— Begin —

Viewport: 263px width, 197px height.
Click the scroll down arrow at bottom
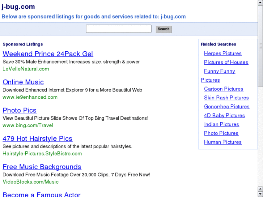coord(260,194)
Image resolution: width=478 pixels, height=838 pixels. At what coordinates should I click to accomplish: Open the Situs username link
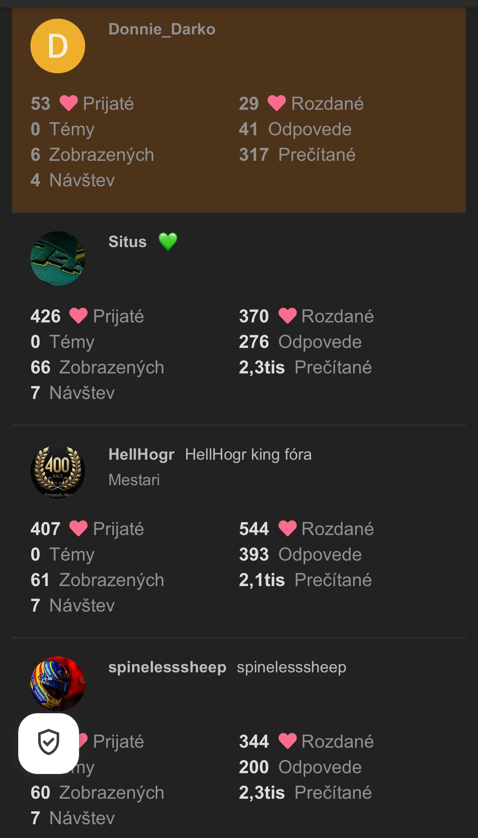point(127,242)
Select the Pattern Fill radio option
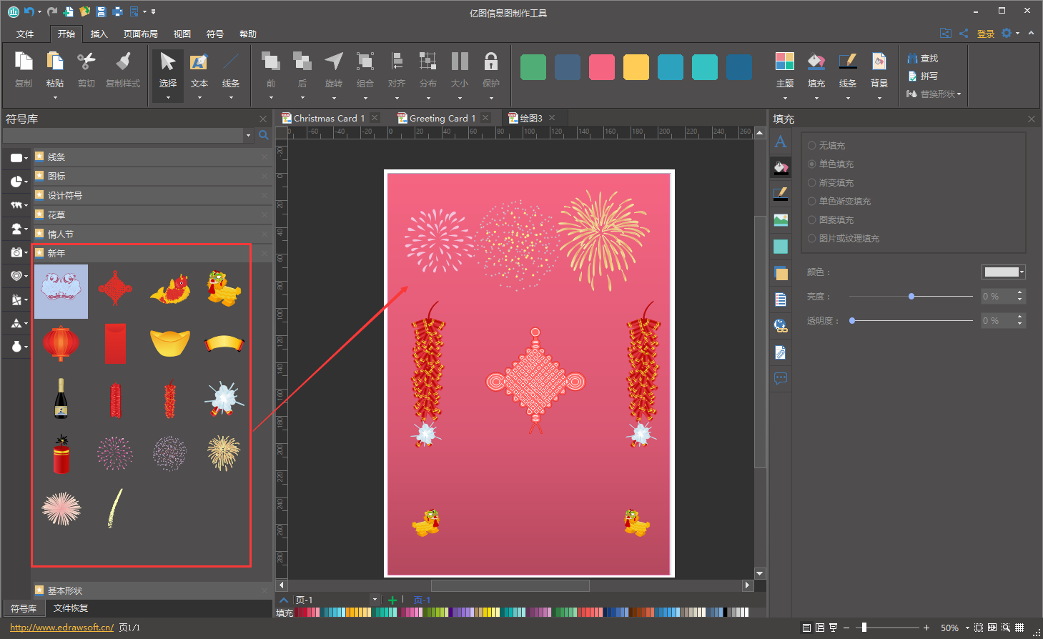Viewport: 1043px width, 639px height. (812, 219)
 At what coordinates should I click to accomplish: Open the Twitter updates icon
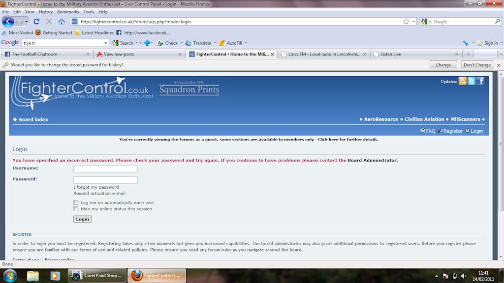pyautogui.click(x=471, y=81)
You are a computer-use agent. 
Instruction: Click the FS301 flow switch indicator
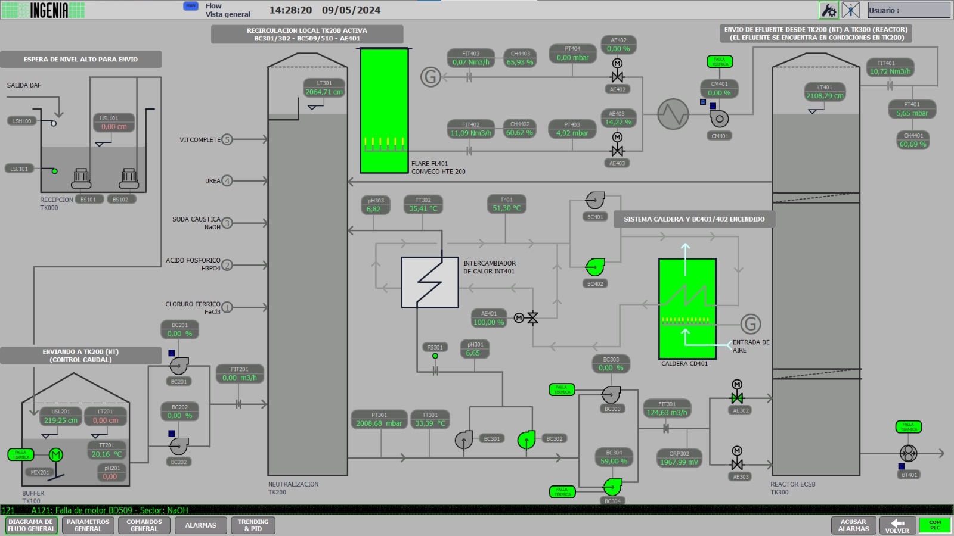(435, 356)
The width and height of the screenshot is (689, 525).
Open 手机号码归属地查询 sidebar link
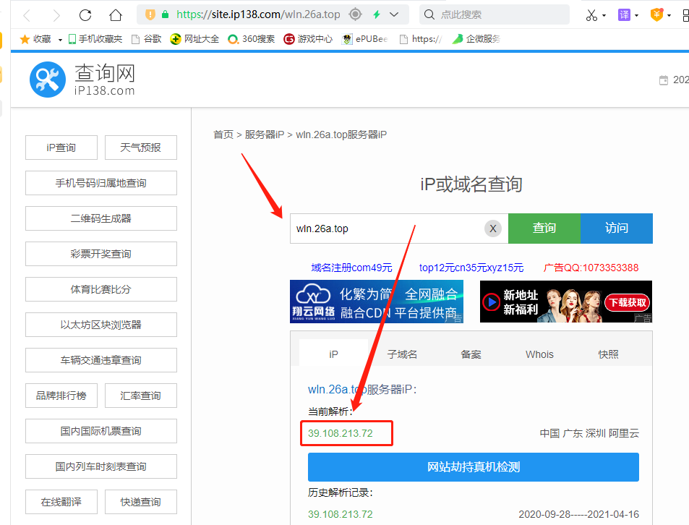(100, 183)
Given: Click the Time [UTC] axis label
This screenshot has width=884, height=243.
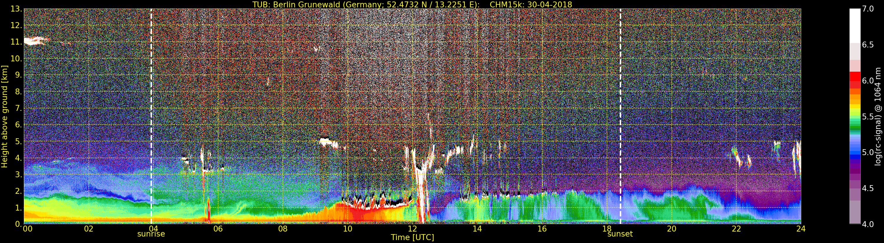Looking at the screenshot, I should pyautogui.click(x=412, y=238).
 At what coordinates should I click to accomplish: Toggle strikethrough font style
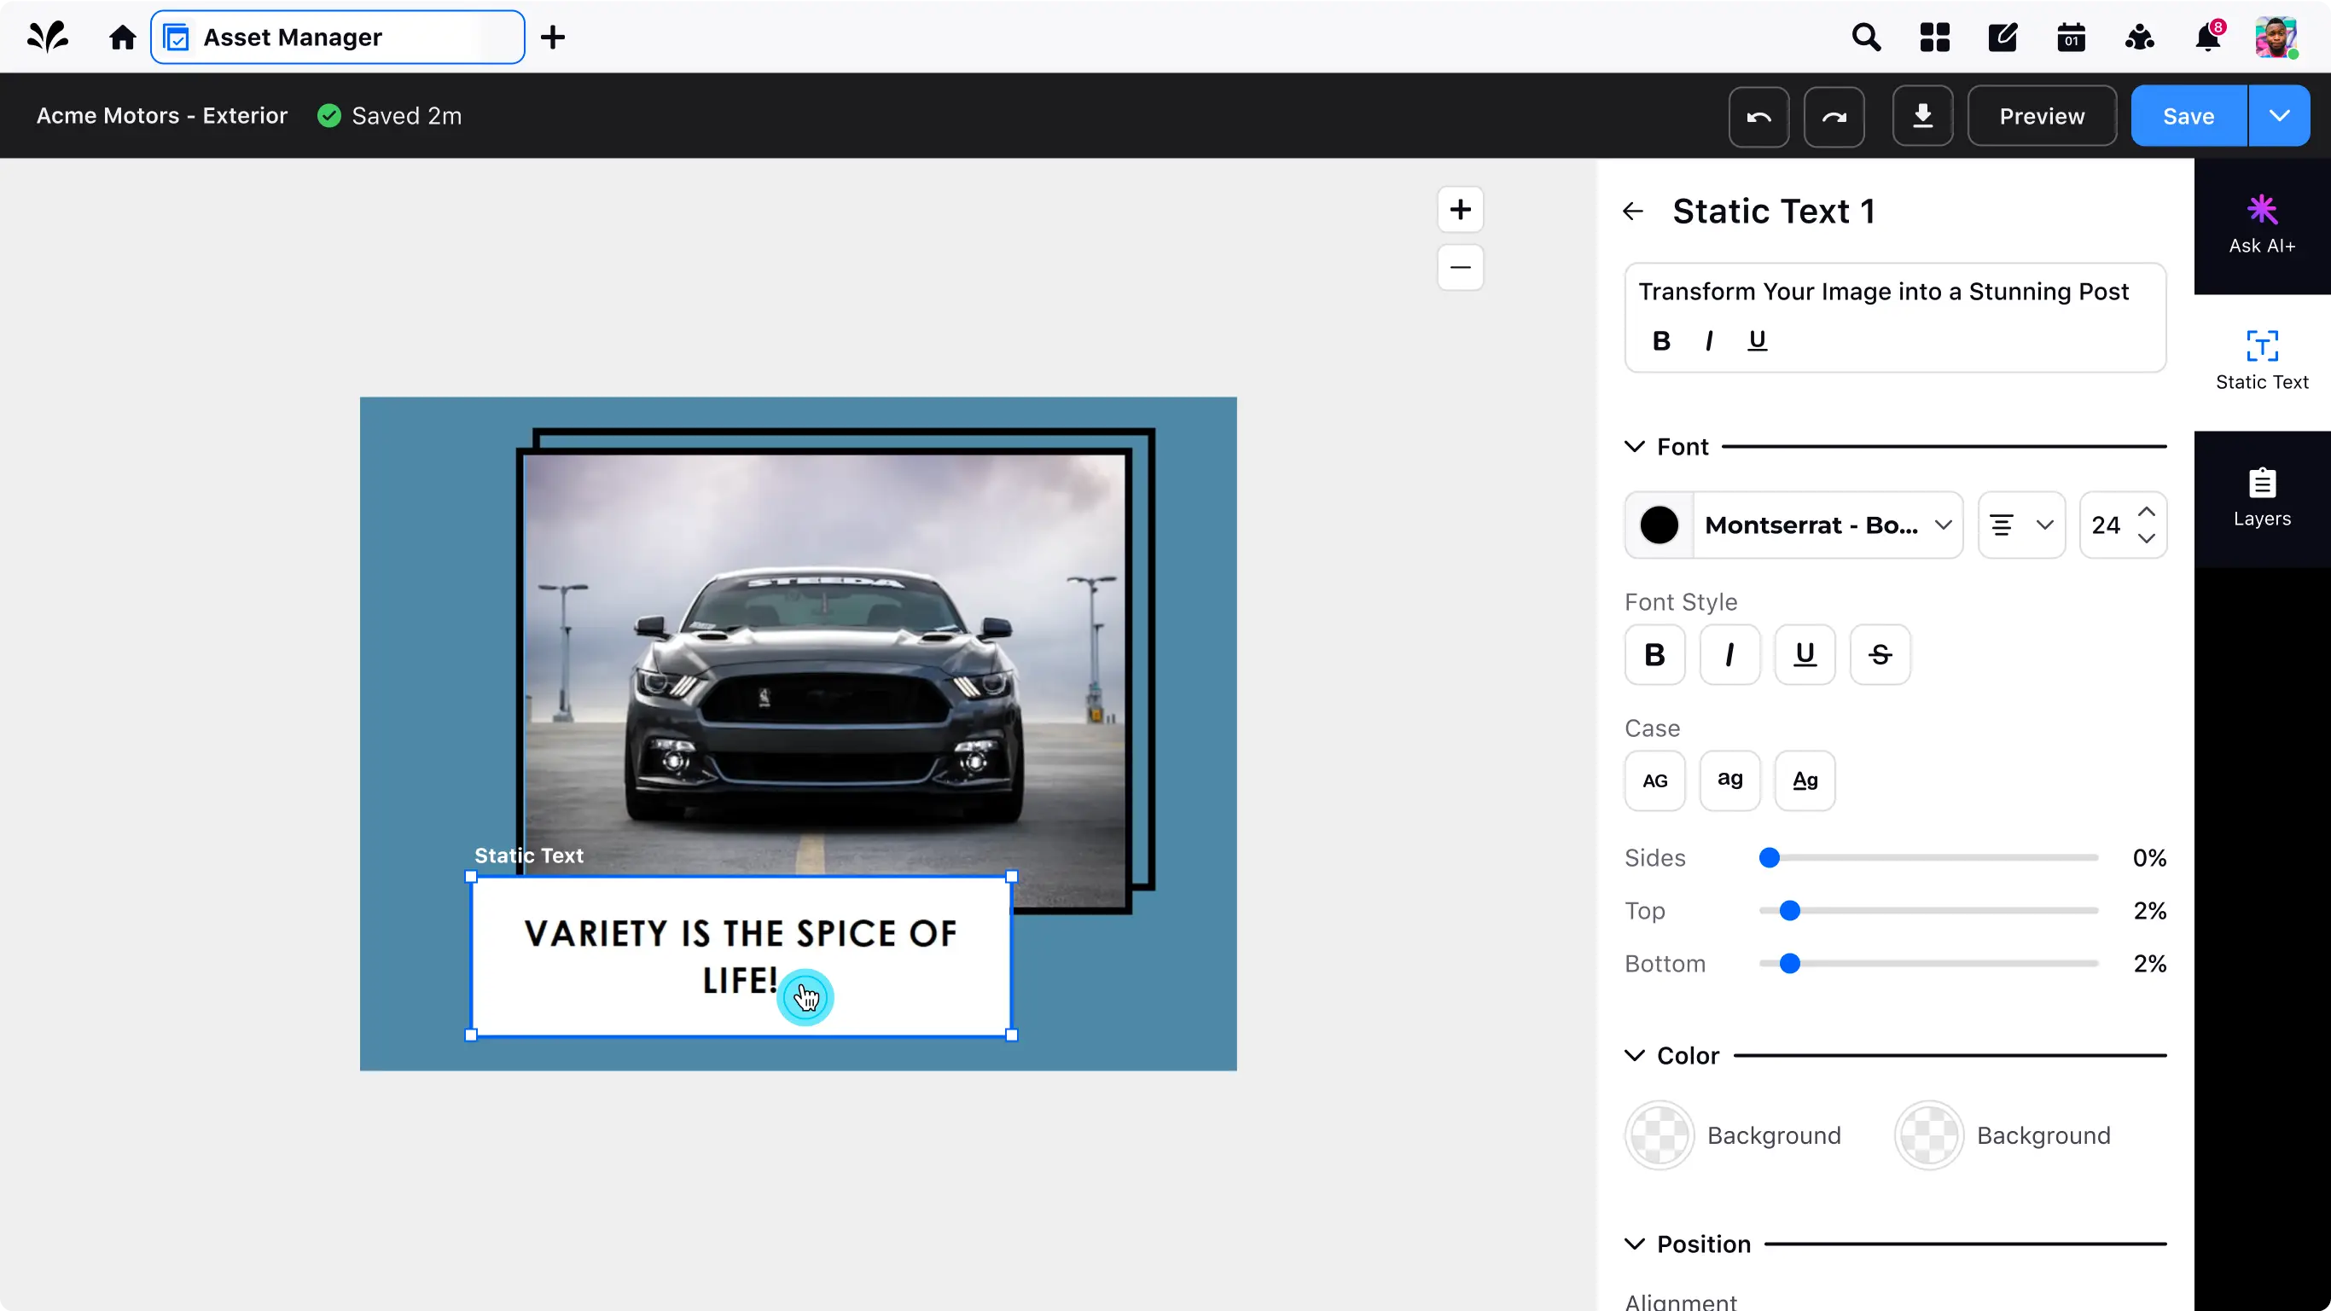click(x=1879, y=654)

— End —

- _EXERCISE DETAILS_: Could you edit the records above, from the start through the line containing "pyautogui.click(x=471, y=81)", so that "Pattern Fill" becomes "Gradient Fill" and nothing else changes? Leave the pictures out of your answer.

- _RESULT OF THE TASK_:
Viewport: 263px width, 197px height.
Click the scroll down arrow at bottom
coord(260,194)
Image resolution: width=478 pixels, height=838 pixels. At what coordinates should I click to accomplish: Open the Situs username link
point(127,242)
Select the Gradient Fill radio option
Viewport: 1043px width, 639px height. (812, 219)
 At what coordinates should I click to accomplish: Open the Twitter updates icon
pyautogui.click(x=471, y=81)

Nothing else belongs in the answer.